Noche negra

Al preguntarle a un viajero que se interesaba en el alma cuál era el rasgo distintivo del hombre, él respondió: su vanidad. El viejo hábito de verse en el espejo se hacía más constante, hasta durar horas enteras del día; las personas vivían de mirarse, de formarse una personalidad a partir de la imagen que, según creían, los demás querían que se viera de sí mismos. El espejo se había interiorizado, la vida cabía ahí y se podía moldear. El espejo era más oscuro, pero por alguna extraña razón se le suponía más transparente, gustaba más y era más usado. Al parecer, lo mejor que se podía hacer en la vida no era examinarse uno mismo minuciosamente. ¿Cuántas capas del alma humana cubría el espejo negro?

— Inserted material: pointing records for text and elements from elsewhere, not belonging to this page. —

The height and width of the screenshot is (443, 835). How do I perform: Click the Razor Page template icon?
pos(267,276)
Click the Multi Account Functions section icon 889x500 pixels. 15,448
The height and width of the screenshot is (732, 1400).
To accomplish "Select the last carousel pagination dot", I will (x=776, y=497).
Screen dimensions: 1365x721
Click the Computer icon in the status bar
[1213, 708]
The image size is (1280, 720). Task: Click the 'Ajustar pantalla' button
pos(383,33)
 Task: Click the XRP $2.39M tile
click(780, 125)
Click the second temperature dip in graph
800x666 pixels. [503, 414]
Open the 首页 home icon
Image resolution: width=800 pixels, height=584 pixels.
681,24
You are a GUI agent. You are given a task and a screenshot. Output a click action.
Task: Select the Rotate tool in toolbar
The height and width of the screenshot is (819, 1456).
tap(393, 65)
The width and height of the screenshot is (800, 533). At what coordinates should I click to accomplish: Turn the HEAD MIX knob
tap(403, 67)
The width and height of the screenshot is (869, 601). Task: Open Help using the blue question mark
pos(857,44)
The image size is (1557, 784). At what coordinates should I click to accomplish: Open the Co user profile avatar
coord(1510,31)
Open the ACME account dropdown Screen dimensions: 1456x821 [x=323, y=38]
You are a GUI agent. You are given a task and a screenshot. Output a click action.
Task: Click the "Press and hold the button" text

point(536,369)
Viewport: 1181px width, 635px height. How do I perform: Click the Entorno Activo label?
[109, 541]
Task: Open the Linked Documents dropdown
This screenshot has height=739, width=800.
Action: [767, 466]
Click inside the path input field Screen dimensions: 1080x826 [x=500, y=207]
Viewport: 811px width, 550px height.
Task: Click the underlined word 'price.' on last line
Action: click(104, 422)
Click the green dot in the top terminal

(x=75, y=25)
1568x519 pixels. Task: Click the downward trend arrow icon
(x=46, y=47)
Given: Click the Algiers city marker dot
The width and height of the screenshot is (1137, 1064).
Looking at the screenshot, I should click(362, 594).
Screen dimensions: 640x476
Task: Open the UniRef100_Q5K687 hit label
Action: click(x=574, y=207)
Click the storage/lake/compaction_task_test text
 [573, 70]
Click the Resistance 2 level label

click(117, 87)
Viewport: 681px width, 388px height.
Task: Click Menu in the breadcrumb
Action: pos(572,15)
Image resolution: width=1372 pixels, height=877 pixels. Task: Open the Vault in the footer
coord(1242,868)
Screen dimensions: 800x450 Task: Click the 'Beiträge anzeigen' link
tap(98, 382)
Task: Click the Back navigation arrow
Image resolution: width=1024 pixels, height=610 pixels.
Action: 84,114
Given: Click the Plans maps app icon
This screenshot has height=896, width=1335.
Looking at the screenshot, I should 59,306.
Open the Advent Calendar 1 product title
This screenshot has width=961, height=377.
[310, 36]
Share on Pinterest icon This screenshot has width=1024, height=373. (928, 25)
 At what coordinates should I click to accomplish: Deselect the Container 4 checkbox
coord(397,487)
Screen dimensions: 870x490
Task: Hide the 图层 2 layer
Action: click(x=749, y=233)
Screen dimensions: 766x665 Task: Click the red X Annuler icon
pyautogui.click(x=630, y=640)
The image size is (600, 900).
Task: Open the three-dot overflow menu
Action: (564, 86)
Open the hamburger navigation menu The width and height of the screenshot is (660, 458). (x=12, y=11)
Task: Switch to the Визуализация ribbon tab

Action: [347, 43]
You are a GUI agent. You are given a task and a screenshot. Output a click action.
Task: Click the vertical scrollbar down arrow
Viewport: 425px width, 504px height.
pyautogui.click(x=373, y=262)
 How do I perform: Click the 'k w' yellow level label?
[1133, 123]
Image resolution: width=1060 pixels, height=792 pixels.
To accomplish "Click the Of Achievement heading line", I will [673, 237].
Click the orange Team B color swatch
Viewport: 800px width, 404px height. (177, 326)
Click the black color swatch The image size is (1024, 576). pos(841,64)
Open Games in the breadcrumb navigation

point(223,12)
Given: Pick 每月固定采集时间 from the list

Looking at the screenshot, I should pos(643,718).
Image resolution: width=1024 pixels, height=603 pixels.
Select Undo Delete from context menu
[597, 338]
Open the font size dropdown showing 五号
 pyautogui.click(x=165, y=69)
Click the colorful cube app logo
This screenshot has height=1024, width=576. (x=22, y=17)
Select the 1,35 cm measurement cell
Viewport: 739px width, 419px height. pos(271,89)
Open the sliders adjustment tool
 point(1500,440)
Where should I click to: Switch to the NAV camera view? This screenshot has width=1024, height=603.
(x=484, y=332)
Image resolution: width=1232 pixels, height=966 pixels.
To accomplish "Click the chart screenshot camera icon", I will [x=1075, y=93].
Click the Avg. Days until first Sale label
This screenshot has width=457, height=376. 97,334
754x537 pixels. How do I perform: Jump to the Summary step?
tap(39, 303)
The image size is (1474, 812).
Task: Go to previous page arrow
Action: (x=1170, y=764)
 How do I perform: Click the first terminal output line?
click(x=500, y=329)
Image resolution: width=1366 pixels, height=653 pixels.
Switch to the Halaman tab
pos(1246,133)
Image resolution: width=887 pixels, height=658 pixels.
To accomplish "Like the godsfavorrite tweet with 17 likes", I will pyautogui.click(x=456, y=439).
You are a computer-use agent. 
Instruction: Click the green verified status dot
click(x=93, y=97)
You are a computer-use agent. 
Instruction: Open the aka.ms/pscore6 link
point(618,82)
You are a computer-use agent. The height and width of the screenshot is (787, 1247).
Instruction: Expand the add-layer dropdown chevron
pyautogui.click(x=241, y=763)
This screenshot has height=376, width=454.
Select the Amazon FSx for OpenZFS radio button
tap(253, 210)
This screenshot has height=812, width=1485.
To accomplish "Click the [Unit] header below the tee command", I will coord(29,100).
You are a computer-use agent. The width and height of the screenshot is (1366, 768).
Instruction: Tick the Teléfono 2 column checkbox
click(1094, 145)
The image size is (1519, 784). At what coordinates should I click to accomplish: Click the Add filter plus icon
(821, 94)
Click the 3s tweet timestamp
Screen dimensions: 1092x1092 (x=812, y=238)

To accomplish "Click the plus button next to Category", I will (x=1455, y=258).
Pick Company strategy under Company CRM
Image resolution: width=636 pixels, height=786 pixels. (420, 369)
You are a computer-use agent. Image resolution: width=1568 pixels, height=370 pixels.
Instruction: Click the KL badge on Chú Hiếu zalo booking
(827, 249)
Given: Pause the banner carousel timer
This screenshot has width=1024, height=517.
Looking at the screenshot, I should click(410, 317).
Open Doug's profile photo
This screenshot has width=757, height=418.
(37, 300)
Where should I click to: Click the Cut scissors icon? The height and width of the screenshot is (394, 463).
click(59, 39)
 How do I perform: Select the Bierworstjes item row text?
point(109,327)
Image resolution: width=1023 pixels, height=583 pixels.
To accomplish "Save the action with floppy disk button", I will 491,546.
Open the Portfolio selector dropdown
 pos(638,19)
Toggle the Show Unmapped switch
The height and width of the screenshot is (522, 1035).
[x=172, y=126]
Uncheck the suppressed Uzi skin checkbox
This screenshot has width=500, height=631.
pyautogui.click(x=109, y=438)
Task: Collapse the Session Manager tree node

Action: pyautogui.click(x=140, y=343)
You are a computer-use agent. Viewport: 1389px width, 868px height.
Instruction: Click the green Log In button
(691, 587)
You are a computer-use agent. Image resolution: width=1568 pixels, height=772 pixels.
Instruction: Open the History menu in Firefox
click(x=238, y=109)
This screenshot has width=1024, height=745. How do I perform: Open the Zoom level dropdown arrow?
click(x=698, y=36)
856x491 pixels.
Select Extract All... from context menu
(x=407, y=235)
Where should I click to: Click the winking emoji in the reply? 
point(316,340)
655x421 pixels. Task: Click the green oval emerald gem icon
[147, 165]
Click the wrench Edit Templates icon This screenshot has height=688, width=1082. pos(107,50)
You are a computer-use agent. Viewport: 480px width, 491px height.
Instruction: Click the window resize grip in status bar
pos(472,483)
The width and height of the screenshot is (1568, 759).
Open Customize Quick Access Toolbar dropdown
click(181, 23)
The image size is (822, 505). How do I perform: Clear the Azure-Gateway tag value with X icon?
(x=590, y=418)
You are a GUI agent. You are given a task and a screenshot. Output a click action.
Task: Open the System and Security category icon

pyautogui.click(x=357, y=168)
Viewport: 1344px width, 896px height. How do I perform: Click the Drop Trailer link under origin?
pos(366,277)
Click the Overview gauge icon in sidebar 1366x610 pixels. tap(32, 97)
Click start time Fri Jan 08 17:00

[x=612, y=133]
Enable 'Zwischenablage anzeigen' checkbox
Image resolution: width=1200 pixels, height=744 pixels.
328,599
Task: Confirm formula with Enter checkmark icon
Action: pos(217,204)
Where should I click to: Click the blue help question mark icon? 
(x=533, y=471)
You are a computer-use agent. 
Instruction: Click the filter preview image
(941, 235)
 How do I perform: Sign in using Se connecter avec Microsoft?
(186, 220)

Volverse personaje del propio cuento no es una invención de los smartphones ni de las redes sociales; quizá Narciso era tan vanidoso que inventó su propia historia. Las personas encontramos un incomparable placer en saber de nosotros mismos con términos agradables. La propagación de las imágenes ilusorias se facilita con el suponer feliz al famoso. El famoso no se vuelve feliz por ser famoso, lo cual muchos atestiguan, pero encuentra un consuelo en el reconocimiento. Quien no es famoso cree que el visto por méritos que transcurren lo que dura una tendencia en Twitter es feliz e intenta emularlo. Pero aparecer en las aparentes redes sociales no es la única manera de buscar a la seductora fama o a su poderoso hermano el éxito. Hay quienes, con una mirada a hurtadillas al arte, buscan inmortalizarse, garabatearse en una pintura, escuchar sus carcajadas en su canción, rallarse en sus escritos, romper la barrera entre artífice y artificio. Desafortunadamente, pretender desafiar la barrera del tiempo va más allá del simple gusto en mirarse a través de cualquier espejo, se requiere desafiar la simpleza de cualquier prejuicio, o lo que es lo mismo, se requiere actuar rompiendo cualquier cliché de comodidad. Zeus no derrotó al poderoso tiempo a base de quietud.

Nietzsche acusaba de filisteos de la cultura a quienes degradan al hombre a la pereza siendo perezosos en su preguntar por el hombre. Decir que el hombre es un misterio viviendo, sintiendo como un cómodo burgués le parecía une peligrosa hipocresía. La cultura no es algo que se exhibe a través de los cristales admirándola a hurtadillas. La cultura nos obliga a ver al hombre en toda su posible grandeza y en su inminente pequeñez. El artista que se admira demasiado a sí mismo corre el riesgo de deformarse perdiendo de vista la realidad, olvidar lo bueno seducido por lo cómodamente agradable; tiende a perderse en sus fantasías.